GPU Backend Public-API Template¶

When adding a new GPU backend (Metal, DirectML, OpenCL, future ROCm-replacement, …), follow the shape the existing four backends (libvmaf_cuda.h, libvmaf_sycl.h, libvmaf_vulkan.h, libvmaf_hip.h) already share. This doc is the recipe — there is no codegen; the dedup-via-pattern lives here.

Why no codegen? A 2026-05-02 audit measured the four headers at ~20 of ~200 lines truly shared (state lifecycle). The rest is backend-specific feature surface (CUDA: preallocation; SYCL: DMABuf / VA-surface / D3D11; Vulkan: VkImage zero-copy import + ring depth; HIP: scaffold only). Codegenning 10 % of each file would add a build-system Python dependency for too little return. ADR-0239 chose pattern-doc over codegen.

Shared lifecycle (every GPU backend ships these)¶

typedef struct Vmaf<Backend>State Vmaf<Backend>State;

typedef struct Vmaf<Backend>Configuration {
    int device_index;            /* -1 = first compatible device */
    /* Backend-specific config fields here. Keep additions additive
     * (zero-initialised structs must compile + run correctly). */
} Vmaf<Backend>Configuration;

/**
 * Allocate a Vmaf<Backend>State. Picks the device by index; -1 selects
 * the first device that exposes the required compute/queue capability.

++++++++++

> WHAT IS ASKED
A: Answer these questions using the GPU backend template page:
(i) Which four existing backend headers does the page name?
(ii) According to the audit, how many lines of the four headers are truly shared?
(iii) What does a device_index value of -1 select?
B: Transcribe the GPU backend template page starting with "typedef struct Vmaf<Backend>State" and going on through "required compute/queue capability.".

> DATA
++++++++++

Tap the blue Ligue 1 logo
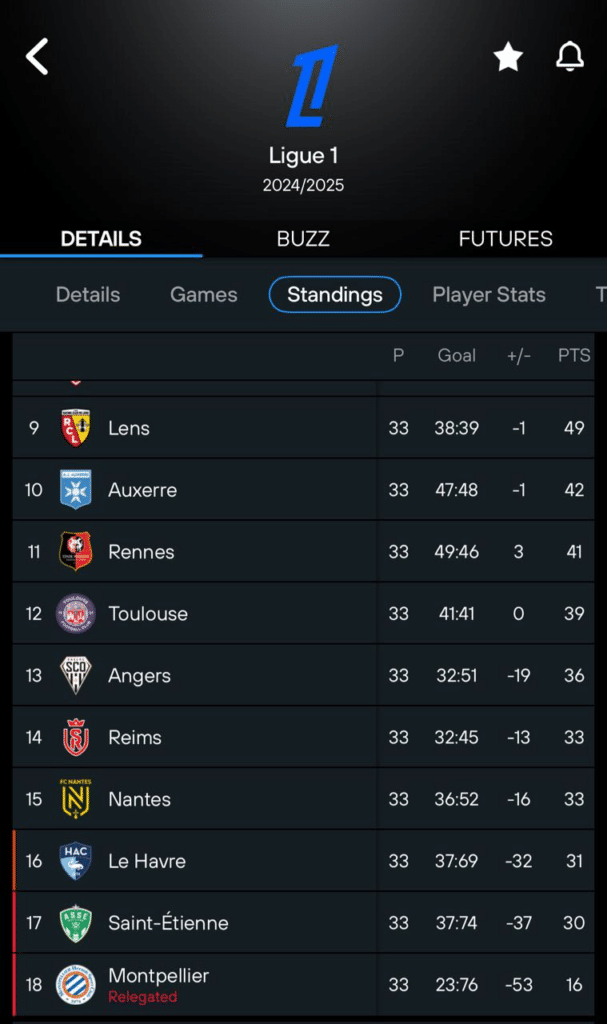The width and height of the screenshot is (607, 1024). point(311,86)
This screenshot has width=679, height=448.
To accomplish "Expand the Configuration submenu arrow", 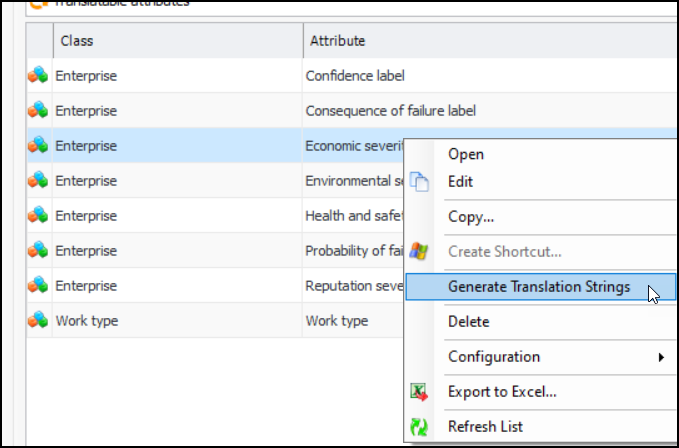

++++++++++

> TASK ANSWERS
A:
(i) libvmaf_cuda.h, libvmaf_sycl.h, libvmaf_vulkan.h, and libvmaf_hip.h
(ii) About 20 of about 200 lines
(iii) The first compatible device

B:
typedef struct Vmaf<Backend>State Vmaf<Backend>State;

typedef struct Vmaf<Backend>Configuration {
    int device_index;            /* -1 = first compatible device */
    /* Backend-specific config fields here. Keep additions additive
     * (zero-initialised structs must compile + run correctly). */
} Vmaf<Backend>Configuration;

/**
 * Allocate a Vmaf<Backend>State. Picks the device by index; -1 selects
 * the first device that exposes the required compute/queue capability.